### TASK DESCRIPTION
Only the number is wanted: tally the lines below that contain the word "will".

### RECORD EXCERPTS
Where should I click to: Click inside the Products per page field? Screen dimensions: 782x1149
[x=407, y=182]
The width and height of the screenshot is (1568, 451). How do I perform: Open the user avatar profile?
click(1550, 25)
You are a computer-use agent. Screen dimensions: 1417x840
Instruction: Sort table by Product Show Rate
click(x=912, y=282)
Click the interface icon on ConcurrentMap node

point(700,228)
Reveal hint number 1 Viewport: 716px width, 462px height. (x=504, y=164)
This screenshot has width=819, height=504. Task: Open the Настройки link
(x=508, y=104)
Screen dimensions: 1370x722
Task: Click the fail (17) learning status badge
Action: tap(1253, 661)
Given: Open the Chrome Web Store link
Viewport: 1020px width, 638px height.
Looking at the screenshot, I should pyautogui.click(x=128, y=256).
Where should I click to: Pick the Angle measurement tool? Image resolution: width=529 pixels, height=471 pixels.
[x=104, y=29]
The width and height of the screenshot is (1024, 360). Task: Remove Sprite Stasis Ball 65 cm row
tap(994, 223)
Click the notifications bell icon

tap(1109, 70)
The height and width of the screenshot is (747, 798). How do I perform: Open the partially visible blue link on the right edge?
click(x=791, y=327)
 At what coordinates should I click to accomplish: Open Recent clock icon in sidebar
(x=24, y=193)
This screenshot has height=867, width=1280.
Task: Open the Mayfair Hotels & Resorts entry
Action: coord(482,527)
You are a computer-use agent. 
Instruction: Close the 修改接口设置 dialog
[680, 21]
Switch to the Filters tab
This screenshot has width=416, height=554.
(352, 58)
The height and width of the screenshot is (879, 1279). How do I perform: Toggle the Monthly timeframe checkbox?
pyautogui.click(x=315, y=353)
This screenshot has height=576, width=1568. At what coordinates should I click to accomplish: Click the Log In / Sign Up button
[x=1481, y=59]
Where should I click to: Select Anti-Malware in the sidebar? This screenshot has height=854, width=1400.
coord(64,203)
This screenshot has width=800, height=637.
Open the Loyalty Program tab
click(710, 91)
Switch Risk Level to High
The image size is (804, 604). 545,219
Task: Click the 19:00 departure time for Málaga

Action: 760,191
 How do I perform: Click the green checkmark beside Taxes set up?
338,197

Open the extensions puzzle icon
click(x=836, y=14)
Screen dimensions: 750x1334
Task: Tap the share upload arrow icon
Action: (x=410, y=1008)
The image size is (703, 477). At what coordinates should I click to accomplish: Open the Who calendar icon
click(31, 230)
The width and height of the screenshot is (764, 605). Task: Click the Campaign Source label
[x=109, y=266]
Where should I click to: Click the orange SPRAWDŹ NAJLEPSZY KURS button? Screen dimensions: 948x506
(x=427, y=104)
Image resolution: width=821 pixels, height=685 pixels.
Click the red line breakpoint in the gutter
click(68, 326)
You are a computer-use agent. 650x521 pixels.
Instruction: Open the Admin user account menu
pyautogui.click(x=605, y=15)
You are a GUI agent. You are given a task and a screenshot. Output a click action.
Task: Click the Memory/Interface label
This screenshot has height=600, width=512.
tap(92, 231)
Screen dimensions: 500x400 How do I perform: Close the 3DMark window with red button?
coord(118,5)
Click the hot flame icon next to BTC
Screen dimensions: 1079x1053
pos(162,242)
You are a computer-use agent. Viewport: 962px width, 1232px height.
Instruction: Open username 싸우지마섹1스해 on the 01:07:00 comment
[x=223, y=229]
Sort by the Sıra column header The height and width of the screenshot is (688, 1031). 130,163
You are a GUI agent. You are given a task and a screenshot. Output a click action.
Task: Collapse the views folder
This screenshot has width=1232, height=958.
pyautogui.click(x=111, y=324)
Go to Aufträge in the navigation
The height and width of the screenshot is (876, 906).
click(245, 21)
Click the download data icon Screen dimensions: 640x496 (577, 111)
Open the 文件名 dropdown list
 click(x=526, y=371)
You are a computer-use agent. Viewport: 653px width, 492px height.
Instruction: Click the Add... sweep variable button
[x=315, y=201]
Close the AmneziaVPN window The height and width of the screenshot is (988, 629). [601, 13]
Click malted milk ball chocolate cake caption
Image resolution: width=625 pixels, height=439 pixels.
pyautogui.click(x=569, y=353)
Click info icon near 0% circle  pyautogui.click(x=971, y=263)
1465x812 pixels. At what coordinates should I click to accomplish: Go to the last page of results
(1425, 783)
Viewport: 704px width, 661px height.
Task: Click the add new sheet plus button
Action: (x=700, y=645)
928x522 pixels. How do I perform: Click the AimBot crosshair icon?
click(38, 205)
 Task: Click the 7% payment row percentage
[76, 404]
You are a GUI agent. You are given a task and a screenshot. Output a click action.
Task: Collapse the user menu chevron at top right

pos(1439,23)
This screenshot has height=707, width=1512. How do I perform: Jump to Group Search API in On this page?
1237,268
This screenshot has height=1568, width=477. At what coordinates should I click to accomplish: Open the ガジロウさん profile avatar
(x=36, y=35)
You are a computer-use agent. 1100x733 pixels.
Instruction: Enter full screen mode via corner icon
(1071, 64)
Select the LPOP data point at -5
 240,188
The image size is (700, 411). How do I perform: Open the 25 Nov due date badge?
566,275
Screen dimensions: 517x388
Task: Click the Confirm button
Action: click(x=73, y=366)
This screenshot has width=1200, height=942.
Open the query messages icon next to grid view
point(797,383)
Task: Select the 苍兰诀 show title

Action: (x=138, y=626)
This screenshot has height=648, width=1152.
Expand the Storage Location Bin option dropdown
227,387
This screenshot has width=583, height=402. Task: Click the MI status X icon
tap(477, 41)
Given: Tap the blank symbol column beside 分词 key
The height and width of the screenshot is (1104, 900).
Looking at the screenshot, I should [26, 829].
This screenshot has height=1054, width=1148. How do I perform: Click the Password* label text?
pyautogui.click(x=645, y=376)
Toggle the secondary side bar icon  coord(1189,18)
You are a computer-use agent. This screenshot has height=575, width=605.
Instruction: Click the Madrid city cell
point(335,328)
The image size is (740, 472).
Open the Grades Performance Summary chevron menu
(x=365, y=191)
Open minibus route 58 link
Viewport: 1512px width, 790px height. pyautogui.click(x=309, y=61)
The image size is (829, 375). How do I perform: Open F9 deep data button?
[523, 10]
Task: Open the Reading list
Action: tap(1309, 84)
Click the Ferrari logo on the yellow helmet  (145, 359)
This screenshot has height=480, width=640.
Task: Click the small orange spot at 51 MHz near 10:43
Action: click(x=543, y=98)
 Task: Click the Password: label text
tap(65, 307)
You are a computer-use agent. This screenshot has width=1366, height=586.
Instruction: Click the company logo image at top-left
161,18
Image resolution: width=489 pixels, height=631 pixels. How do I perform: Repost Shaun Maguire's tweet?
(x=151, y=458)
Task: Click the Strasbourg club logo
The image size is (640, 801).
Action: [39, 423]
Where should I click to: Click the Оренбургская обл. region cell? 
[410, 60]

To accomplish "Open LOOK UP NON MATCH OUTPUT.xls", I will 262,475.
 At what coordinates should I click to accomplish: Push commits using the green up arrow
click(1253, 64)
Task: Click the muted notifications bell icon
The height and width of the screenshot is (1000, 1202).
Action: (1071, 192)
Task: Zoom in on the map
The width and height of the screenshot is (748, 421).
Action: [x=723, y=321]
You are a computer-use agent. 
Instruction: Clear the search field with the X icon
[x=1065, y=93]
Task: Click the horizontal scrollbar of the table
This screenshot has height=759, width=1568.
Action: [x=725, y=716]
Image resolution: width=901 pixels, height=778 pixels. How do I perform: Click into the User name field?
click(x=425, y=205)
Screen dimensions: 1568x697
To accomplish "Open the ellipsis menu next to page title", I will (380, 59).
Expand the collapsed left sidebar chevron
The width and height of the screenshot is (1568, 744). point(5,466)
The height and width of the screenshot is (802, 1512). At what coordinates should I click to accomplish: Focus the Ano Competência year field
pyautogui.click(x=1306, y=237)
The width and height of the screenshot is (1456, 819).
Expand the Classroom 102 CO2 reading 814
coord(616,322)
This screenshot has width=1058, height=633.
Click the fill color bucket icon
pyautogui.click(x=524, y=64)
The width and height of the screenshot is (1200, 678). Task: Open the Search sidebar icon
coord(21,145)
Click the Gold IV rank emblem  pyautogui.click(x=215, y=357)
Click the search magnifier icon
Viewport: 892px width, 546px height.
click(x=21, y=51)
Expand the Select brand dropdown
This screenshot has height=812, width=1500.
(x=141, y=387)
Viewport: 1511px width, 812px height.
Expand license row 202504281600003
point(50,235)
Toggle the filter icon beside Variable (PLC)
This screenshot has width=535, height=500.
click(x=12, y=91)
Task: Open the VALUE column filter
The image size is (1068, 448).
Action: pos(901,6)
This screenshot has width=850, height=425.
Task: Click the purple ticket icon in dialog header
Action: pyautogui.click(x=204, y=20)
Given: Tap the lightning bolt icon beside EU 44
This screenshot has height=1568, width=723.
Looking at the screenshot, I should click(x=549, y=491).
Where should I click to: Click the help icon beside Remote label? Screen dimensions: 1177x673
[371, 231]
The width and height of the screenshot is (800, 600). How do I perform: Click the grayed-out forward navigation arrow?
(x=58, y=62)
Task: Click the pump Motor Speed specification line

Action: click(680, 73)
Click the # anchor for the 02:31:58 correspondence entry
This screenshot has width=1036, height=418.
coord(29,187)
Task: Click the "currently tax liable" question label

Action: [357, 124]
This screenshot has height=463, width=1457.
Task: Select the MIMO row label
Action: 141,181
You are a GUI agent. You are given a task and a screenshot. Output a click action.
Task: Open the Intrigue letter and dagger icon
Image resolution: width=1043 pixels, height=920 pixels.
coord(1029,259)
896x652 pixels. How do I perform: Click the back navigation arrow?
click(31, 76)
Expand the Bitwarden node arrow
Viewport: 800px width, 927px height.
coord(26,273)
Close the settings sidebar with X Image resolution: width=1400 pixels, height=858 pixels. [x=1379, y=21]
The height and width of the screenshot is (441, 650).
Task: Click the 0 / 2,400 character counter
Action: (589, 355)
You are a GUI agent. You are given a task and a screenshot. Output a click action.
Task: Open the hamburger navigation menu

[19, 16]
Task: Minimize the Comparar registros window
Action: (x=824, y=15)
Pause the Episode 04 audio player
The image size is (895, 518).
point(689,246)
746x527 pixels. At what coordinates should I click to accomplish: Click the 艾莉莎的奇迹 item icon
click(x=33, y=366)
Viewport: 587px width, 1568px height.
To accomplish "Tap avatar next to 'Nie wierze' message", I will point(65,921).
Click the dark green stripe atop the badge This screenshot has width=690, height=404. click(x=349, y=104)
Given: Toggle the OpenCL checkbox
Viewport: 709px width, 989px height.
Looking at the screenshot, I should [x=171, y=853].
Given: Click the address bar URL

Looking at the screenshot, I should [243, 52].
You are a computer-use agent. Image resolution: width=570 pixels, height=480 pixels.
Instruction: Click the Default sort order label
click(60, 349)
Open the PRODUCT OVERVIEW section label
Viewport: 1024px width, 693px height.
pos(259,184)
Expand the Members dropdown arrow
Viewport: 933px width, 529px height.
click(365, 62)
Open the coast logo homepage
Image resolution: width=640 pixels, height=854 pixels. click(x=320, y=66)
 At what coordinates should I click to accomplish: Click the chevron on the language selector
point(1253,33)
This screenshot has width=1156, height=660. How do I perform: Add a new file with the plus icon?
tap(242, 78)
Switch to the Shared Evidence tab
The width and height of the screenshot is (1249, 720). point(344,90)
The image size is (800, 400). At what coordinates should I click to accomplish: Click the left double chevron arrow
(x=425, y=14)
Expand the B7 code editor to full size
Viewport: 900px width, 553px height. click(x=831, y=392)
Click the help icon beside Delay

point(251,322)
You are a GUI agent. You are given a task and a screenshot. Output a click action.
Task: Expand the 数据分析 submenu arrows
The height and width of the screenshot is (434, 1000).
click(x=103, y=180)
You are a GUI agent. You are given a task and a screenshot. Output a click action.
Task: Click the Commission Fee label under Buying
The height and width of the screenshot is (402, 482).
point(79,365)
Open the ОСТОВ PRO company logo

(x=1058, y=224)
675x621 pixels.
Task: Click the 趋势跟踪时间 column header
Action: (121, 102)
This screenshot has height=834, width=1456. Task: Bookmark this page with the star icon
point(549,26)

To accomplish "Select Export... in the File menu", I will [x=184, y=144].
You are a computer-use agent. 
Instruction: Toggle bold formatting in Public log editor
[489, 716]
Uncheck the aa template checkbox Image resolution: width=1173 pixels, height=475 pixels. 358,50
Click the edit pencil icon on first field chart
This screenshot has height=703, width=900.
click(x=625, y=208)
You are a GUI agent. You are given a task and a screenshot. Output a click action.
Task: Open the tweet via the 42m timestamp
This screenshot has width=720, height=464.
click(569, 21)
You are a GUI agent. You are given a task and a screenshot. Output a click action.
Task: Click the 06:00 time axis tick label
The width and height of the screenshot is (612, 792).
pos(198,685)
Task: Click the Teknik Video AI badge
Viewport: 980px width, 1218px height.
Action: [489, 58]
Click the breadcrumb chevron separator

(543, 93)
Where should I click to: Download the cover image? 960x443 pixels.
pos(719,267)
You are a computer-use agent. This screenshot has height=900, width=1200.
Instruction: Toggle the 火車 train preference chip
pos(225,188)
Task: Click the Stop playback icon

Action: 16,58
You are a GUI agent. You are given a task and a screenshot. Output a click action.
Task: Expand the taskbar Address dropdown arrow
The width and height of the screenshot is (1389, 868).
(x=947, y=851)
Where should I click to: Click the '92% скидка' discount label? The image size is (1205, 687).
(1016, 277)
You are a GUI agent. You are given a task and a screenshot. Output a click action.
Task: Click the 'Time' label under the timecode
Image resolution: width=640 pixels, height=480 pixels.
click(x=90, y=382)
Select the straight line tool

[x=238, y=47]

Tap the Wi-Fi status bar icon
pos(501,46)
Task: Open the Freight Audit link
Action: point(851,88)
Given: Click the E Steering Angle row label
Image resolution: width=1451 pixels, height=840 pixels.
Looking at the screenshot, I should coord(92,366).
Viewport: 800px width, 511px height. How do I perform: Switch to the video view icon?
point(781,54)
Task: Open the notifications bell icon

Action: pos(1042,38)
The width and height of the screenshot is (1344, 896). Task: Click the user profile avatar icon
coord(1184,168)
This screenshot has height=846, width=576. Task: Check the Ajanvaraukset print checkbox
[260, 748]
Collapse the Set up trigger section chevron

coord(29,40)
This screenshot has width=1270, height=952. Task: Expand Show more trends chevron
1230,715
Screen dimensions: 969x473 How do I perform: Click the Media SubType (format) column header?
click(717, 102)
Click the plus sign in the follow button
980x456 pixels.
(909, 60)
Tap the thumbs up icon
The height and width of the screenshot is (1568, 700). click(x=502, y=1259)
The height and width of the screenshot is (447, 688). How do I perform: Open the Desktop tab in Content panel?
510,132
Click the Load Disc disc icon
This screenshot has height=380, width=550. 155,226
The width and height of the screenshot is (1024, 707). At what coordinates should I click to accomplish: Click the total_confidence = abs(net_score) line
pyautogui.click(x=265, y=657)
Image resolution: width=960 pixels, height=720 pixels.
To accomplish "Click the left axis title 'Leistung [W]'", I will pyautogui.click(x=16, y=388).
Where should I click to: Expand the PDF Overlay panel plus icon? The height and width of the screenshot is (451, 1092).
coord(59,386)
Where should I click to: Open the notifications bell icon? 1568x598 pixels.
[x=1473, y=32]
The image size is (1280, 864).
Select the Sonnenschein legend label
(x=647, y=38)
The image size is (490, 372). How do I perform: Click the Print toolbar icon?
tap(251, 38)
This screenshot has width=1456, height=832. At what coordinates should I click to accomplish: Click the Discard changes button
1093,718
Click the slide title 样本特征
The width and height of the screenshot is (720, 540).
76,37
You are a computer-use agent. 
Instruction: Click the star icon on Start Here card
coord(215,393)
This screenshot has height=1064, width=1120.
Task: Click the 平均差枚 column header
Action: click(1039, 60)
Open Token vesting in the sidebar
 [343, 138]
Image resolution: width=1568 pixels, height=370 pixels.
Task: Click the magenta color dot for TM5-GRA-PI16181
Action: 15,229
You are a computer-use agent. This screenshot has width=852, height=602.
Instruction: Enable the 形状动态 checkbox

### EXERCISE ANSWER
5